ラテンアメリカのeコマースの雄として知られるメルカドリブレ(MELI)が1月7日、急落しました。前日比6.17%減の1085.36ドルで日中の取引を終えています。

これは、投資銀行のジェフリーズが7日朝、メルカドリブレを格下げ。格付けを「買い」から「ホールド」に下げただけでなく、目標株価を2,000ドルから1,250ドルに引き下げたことを発表しました。

特に目立ったのは目標株価の引下げ幅の大きさ。これまで1年後の株価が約2倍になると見ていたものから、約15%の上昇余地ありに変わったため、衝撃を持って受け止められたようです。

アナリストの説明によると、「ブラジルにおけるマクロ的な不確実性の高まり」が格下げの原因だそうです。

ブラジルでは現在、インフレ率が11%と高止まりしているため、政府は事態を沈静化させるために金利を引き上げ、現在は国庫短期証券に12%の金利を支払っています。

このため、メルカドリブレが独自の債券を発行するには、政府の発行する債券に負けない金利を提供する必要があるため、コストが高くなる可能性があります。

同時に、ジェフリーズは、「11月に(メルカドリブレの)電子商取引アプリの利用者数の伸びがかなり緩やかになった」と述べており、これは同社の売上の伸びが鈍化することを予見させるものだと考えています。

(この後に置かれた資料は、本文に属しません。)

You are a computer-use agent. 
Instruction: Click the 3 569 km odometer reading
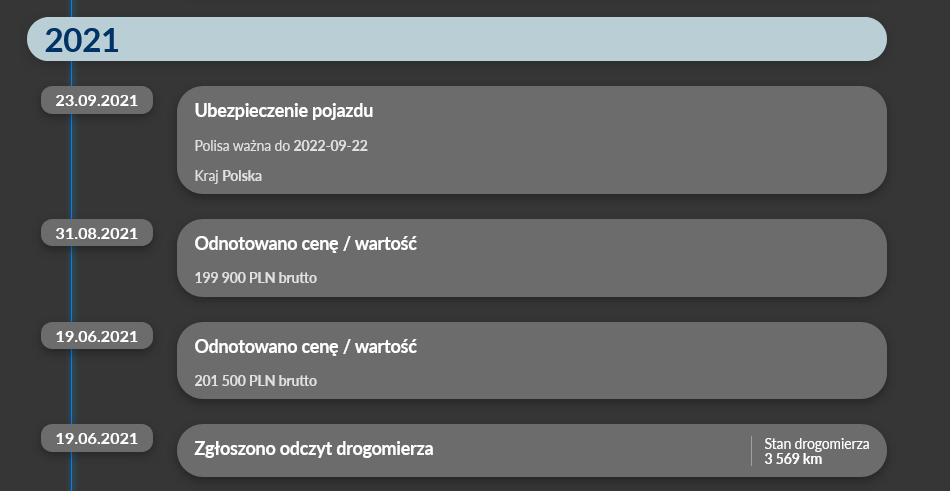(x=793, y=459)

さらに、ニューズウィーク誌は、ブラジルのルイス・イナシオ・ルーラ・ダ・シルヴァ前大統領が今年中に大統領に返り咲く可能性があると報じており、これにより「国家による経済介入が強まる」時代が到来し、民間部門の成長が鈍化する可能性があるとしています。

メルカドリブレは、アルゼンチンを本拠地としていますが、ビジネスの60%はブラジルで行っているため、このような事態の変化は同社の業績に大きな影響を与える可能性があります。

メルカドリブレは、この地域が過去10年間のように急速な成長を続けるという予想を前提に、今後5年間の売上の複利効果は年率50%以上、営業利益の成長率は20%近くになるとして支持されて来た銘柄です。

もし今年、一時的にでも成長が鈍化するようなことがあれば、この銘柄に対する熱狂的な支持は失われる可能性があります。このような状況では、「マクロ的な不確実性が解消されるまで」傍観するというジェフリーズの判断は正しいのかもしれません。